## start Source records
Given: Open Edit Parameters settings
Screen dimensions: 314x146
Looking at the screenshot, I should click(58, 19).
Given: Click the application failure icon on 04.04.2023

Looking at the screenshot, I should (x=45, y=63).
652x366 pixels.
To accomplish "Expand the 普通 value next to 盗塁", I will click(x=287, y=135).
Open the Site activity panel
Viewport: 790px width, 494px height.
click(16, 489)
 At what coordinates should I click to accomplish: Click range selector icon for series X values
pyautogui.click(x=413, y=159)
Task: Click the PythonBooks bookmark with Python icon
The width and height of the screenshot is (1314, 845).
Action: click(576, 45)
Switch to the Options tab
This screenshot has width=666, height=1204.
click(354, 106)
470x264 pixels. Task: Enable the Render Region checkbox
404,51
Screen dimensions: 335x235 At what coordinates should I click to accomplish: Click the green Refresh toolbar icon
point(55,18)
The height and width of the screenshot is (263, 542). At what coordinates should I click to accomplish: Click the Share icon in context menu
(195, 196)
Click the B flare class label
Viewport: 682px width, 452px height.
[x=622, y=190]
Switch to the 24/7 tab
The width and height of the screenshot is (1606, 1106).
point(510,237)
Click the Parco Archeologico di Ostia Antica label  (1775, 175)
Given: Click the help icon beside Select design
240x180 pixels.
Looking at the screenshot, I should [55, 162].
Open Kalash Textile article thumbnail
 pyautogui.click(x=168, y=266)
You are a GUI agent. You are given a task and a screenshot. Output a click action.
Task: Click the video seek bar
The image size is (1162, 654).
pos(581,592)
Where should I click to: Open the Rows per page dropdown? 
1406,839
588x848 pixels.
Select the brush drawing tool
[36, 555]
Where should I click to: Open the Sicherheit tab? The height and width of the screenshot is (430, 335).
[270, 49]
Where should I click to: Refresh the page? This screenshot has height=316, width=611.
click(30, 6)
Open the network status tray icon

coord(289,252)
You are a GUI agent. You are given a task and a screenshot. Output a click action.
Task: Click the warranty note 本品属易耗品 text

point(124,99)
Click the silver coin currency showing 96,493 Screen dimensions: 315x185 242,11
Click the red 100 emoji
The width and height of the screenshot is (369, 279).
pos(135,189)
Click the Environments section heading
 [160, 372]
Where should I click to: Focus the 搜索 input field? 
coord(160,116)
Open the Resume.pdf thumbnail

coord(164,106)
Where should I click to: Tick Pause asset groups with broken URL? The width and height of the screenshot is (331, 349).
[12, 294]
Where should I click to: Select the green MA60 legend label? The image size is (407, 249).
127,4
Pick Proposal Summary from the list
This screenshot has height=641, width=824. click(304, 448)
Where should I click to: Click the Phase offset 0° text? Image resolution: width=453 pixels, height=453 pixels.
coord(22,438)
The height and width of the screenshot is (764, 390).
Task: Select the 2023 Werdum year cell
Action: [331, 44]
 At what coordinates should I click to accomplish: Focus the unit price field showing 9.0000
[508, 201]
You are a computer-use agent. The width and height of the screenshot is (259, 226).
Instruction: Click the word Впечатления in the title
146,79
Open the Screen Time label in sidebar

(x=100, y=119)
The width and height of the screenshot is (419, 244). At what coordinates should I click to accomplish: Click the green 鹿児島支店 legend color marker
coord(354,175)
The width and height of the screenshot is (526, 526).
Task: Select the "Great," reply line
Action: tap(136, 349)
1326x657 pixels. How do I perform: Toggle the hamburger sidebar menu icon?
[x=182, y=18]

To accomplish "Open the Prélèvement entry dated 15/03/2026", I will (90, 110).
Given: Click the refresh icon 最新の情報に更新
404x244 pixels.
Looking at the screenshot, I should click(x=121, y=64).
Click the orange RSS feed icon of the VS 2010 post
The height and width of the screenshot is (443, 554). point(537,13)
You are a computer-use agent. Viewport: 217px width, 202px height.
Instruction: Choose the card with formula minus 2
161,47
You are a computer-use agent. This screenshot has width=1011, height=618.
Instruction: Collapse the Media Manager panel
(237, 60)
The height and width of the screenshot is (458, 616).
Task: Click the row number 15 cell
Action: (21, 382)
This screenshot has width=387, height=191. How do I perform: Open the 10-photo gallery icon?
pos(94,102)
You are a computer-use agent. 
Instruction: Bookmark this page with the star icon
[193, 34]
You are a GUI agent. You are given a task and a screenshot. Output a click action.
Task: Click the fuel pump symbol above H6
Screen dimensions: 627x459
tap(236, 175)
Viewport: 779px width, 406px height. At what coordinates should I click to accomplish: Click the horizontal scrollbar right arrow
## end Source records
- Requirements
Copy out the listing above, replacing every "Viewport" with "Display" and leaving all other text as it is.

- Reply to the exercise
Given: Open Edit Parameters settings
Screen dimensions: 314x146
Looking at the screenshot, I should click(58, 19).
Given: Click the application failure icon on 04.04.2023

Looking at the screenshot, I should (x=45, y=63).
652x366 pixels.
To accomplish "Expand the 普通 value next to 盗塁", I will click(x=287, y=135).
Open the Site activity panel
Display: 790px width, 494px height.
click(16, 489)
 At what coordinates should I click to accomplish: Click range selector icon for series X values
pyautogui.click(x=413, y=159)
Task: Click the PythonBooks bookmark with Python icon
The width and height of the screenshot is (1314, 845).
Action: click(576, 45)
Switch to the Options tab
This screenshot has width=666, height=1204.
click(354, 106)
470x264 pixels. Task: Enable the Render Region checkbox
404,51
Screen dimensions: 335x235 At what coordinates should I click to accomplish: Click the green Refresh toolbar icon
point(55,18)
The height and width of the screenshot is (263, 542). At what coordinates should I click to accomplish: Click the Share icon in context menu
(195, 196)
Click the B flare class label
Display: 682px width, 452px height.
[x=622, y=190]
Switch to the 24/7 tab
The width and height of the screenshot is (1606, 1106).
point(510,237)
Click the Parco Archeologico di Ostia Antica label  (1775, 175)
Given: Click the help icon beside Select design
240x180 pixels.
Looking at the screenshot, I should [55, 162].
Open Kalash Textile article thumbnail
 pyautogui.click(x=168, y=266)
You are a GUI agent. You are given a task and a screenshot. Output a click action.
Task: Click the video seek bar
The image size is (1162, 654).
pos(581,592)
Where should I click to: Open the Rows per page dropdown? 
1406,839
588x848 pixels.
Select the brush drawing tool
[36, 555]
Where should I click to: Open the Sicherheit tab? The height and width of the screenshot is (430, 335).
[270, 49]
Where should I click to: Refresh the page? This screenshot has height=316, width=611.
click(30, 6)
Open the network status tray icon

coord(289,252)
You are a GUI agent. You are given a task and a screenshot. Output a click action.
Task: Click the warranty note 本品属易耗品 text

point(124,99)
Click the silver coin currency showing 96,493 Screen dimensions: 315x185 242,11
Click the red 100 emoji
The width and height of the screenshot is (369, 279).
pos(135,189)
Click the Environments section heading
 [160, 372]
Where should I click to: Focus the 搜索 input field? 
coord(160,116)
Open the Resume.pdf thumbnail

coord(164,106)
Where should I click to: Tick Pause asset groups with broken URL? The width and height of the screenshot is (331, 349).
[12, 294]
Where should I click to: Select the green MA60 legend label? The image size is (407, 249).
127,4
Pick Proposal Summary from the list
This screenshot has height=641, width=824. click(304, 448)
Where should I click to: Click the Phase offset 0° text? Image resolution: width=453 pixels, height=453 pixels.
coord(22,438)
The height and width of the screenshot is (764, 390).
Task: Select the 2023 Werdum year cell
Action: [331, 44]
 At what coordinates should I click to accomplish: Focus the unit price field showing 9.0000
[508, 201]
You are a computer-use agent. The width and height of the screenshot is (259, 226).
Instruction: Click the word Впечатления in the title
146,79
Open the Screen Time label in sidebar

(x=100, y=119)
The width and height of the screenshot is (419, 244). At what coordinates should I click to accomplish: Click the green 鹿児島支店 legend color marker
coord(354,175)
The width and height of the screenshot is (526, 526).
Task: Select the "Great," reply line
Action: tap(136, 349)
1326x657 pixels. How do I perform: Toggle the hamburger sidebar menu icon?
[x=182, y=18]

To accomplish "Open the Prélèvement entry dated 15/03/2026", I will (90, 110).
Given: Click the refresh icon 最新の情報に更新
404x244 pixels.
Looking at the screenshot, I should click(x=121, y=64).
Click the orange RSS feed icon of the VS 2010 post
The height and width of the screenshot is (443, 554). point(537,13)
You are a computer-use agent. Display: 217px width, 202px height.
Instruction: Choose the card with formula minus 2
161,47
You are a computer-use agent. This screenshot has width=1011, height=618.
Instruction: Collapse the Media Manager panel
(237, 60)
The height and width of the screenshot is (458, 616).
Task: Click the row number 15 cell
Action: (21, 382)
This screenshot has width=387, height=191. How do I perform: Open the 10-photo gallery icon?
pos(94,102)
You are a computer-use agent. 
Instruction: Bookmark this page with the star icon
[193, 34]
You are a GUI agent. You are given a task and a screenshot. Output a click action.
Task: Click the fuel pump symbol above H6
Screen dimensions: 627x459
tap(236, 175)
Display: 779px width, 406px height. At what coordinates should I click to accomplish: Click the horizontal scrollbar right arrow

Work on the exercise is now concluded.